▶ **Records for the task**:
=== Section Start ===

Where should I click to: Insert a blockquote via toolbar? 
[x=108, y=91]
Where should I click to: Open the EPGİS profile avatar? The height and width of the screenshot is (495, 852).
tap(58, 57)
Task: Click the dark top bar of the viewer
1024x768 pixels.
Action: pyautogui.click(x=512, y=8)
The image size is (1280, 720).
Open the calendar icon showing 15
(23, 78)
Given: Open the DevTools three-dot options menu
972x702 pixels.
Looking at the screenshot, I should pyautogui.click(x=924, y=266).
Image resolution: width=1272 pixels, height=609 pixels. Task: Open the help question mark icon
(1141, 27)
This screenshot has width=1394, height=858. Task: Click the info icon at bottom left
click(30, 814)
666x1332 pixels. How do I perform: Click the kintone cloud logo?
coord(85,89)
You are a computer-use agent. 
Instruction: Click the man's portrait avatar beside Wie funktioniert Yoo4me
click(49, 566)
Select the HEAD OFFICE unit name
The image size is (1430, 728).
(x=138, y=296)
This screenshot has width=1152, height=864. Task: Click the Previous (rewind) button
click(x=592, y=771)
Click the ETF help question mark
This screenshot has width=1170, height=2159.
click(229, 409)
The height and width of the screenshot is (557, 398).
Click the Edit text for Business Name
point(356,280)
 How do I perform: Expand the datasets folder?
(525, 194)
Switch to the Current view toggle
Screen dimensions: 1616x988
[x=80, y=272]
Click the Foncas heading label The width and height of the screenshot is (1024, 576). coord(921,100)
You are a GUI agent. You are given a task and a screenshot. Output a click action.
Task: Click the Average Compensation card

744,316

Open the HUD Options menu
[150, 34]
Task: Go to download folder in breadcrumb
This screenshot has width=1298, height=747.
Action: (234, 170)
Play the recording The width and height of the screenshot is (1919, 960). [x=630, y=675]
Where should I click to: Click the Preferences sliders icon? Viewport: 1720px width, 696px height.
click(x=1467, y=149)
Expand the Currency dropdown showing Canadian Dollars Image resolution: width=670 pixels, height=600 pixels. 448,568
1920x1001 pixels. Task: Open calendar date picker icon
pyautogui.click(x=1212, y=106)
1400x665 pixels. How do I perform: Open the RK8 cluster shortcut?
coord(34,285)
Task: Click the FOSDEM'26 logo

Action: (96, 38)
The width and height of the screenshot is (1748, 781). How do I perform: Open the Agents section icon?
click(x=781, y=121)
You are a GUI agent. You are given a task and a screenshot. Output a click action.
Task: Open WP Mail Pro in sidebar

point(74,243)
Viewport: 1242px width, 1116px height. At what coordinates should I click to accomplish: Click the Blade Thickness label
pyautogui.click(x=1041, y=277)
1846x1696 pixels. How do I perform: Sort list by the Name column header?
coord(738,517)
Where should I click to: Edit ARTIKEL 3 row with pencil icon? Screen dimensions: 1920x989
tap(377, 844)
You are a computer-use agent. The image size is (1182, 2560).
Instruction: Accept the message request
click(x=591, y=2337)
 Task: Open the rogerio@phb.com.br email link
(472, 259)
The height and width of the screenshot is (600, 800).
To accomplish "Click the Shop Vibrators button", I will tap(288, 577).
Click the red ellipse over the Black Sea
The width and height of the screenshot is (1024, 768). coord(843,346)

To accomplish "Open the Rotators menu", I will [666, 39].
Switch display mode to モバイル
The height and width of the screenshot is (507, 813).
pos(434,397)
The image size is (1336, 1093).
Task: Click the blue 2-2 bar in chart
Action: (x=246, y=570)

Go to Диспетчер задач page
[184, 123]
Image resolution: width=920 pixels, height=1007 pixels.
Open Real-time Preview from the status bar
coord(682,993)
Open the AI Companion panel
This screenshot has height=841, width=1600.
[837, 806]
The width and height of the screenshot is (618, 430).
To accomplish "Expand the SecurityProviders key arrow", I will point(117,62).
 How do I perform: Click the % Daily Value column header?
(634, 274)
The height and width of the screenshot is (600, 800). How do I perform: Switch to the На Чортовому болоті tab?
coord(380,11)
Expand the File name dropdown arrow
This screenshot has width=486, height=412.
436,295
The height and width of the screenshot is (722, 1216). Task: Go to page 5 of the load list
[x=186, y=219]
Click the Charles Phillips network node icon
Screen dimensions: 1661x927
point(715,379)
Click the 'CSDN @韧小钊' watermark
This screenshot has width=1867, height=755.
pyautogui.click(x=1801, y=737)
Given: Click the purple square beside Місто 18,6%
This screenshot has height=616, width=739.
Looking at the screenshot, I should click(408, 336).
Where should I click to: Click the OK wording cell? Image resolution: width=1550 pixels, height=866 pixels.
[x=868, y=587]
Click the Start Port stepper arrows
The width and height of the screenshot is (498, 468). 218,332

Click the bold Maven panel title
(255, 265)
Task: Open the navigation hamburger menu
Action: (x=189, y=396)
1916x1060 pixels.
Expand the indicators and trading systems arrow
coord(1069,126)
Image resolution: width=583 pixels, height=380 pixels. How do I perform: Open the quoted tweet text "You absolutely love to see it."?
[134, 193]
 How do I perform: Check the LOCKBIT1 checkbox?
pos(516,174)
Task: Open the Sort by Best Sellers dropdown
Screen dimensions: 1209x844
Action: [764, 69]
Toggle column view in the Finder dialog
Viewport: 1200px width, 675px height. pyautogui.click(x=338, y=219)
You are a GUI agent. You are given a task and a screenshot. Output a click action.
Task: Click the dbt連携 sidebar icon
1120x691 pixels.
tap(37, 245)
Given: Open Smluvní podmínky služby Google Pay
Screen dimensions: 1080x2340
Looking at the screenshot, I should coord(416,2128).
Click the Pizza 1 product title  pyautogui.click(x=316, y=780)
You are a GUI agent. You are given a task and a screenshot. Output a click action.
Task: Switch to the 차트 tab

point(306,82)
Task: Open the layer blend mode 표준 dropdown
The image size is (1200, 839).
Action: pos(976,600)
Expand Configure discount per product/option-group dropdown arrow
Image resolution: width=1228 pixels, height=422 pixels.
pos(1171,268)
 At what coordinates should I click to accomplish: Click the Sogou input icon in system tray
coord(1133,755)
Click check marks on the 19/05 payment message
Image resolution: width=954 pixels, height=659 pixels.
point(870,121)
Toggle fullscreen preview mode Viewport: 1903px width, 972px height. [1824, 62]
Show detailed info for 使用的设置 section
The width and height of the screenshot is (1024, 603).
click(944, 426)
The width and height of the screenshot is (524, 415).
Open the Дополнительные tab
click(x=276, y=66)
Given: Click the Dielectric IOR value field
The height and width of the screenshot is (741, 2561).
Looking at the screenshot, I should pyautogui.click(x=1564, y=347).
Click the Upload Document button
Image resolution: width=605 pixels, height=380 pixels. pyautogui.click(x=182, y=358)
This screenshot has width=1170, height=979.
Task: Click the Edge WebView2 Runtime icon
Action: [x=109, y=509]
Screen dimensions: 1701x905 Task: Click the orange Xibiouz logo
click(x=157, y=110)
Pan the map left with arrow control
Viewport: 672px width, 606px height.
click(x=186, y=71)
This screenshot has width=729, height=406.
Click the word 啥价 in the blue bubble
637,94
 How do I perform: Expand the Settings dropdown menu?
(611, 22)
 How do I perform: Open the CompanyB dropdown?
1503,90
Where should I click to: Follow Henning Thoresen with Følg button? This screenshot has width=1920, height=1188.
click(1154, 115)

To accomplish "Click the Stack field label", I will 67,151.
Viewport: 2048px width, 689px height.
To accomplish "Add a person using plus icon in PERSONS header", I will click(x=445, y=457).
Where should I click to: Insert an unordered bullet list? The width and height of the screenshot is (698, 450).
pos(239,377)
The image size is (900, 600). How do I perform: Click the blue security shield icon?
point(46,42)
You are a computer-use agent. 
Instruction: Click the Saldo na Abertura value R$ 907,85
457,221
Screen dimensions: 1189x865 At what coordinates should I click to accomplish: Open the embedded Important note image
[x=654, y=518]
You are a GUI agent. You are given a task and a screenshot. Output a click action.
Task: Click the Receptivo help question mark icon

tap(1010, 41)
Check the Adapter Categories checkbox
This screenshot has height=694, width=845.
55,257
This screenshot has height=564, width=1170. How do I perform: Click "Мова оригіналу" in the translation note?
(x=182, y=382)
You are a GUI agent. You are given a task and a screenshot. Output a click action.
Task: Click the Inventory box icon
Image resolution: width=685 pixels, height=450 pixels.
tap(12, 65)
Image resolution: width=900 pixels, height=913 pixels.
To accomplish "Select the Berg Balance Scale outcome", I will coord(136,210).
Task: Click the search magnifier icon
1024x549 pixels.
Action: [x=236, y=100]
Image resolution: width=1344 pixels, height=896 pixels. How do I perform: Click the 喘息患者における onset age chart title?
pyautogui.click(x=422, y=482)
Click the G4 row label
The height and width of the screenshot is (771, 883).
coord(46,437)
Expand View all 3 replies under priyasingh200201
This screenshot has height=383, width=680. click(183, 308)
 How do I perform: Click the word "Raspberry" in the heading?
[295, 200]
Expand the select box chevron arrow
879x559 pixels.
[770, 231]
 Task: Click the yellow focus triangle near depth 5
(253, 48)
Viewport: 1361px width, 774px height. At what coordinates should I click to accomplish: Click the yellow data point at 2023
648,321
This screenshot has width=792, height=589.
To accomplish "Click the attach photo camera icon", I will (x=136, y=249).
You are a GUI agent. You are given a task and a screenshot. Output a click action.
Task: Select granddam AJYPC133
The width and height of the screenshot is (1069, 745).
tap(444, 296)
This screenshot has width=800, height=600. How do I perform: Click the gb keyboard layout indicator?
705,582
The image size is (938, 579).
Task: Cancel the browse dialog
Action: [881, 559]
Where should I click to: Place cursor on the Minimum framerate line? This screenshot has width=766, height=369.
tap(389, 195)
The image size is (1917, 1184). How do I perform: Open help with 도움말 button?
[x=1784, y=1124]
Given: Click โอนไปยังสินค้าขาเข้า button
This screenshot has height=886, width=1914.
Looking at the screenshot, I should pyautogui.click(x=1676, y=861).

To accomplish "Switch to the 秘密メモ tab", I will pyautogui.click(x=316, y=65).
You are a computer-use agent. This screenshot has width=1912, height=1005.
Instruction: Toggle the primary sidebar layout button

=== Section End ===

▶ **Directions**:
The response must hold only the lines above from the line with "The height and width of the screenshot is (722, 1216)." through the line with "Click check marks", each copied exactly, both ends kept.

▶ **Written solution**:
The height and width of the screenshot is (722, 1216). Task: Go to page 5 of the load list
[x=186, y=219]
Click the Charles Phillips network node icon
Screen dimensions: 1661x927
point(715,379)
Click the 'CSDN @韧小钊' watermark
This screenshot has width=1867, height=755.
pyautogui.click(x=1801, y=737)
Given: Click the purple square beside Місто 18,6%
This screenshot has height=616, width=739.
Looking at the screenshot, I should click(408, 336).
Where should I click to: Click the OK wording cell? Image resolution: width=1550 pixels, height=866 pixels.
[x=868, y=587]
Click the Start Port stepper arrows
The width and height of the screenshot is (498, 468). 218,332

Click the bold Maven panel title
(255, 265)
Task: Open the navigation hamburger menu
Action: (x=189, y=396)
1916x1060 pixels.
Expand the indicators and trading systems arrow
coord(1069,126)
Image resolution: width=583 pixels, height=380 pixels. How do I perform: Open the quoted tweet text "You absolutely love to see it."?
[134, 193]
 How do I perform: Check the LOCKBIT1 checkbox?
pos(516,174)
Task: Open the Sort by Best Sellers dropdown
Screen dimensions: 1209x844
Action: [764, 69]
Toggle column view in the Finder dialog
Viewport: 1200px width, 675px height. pyautogui.click(x=338, y=219)
You are a GUI agent. You are given a task and a screenshot. Output a click action.
Task: Click the dbt連携 sidebar icon
1120x691 pixels.
tap(37, 245)
Given: Open Smluvní podmínky služby Google Pay
Screen dimensions: 1080x2340
Looking at the screenshot, I should coord(416,2128).
Click the Pizza 1 product title  pyautogui.click(x=316, y=780)
You are a GUI agent. You are given a task and a screenshot. Output a click action.
Task: Switch to the 차트 tab

point(306,82)
Task: Open the layer blend mode 표준 dropdown
The image size is (1200, 839).
Action: pos(976,600)
Expand Configure discount per product/option-group dropdown arrow
Image resolution: width=1228 pixels, height=422 pixels.
pos(1171,268)
 At what coordinates should I click to accomplish: Click the Sogou input icon in system tray
coord(1133,755)
Click check marks on the 19/05 payment message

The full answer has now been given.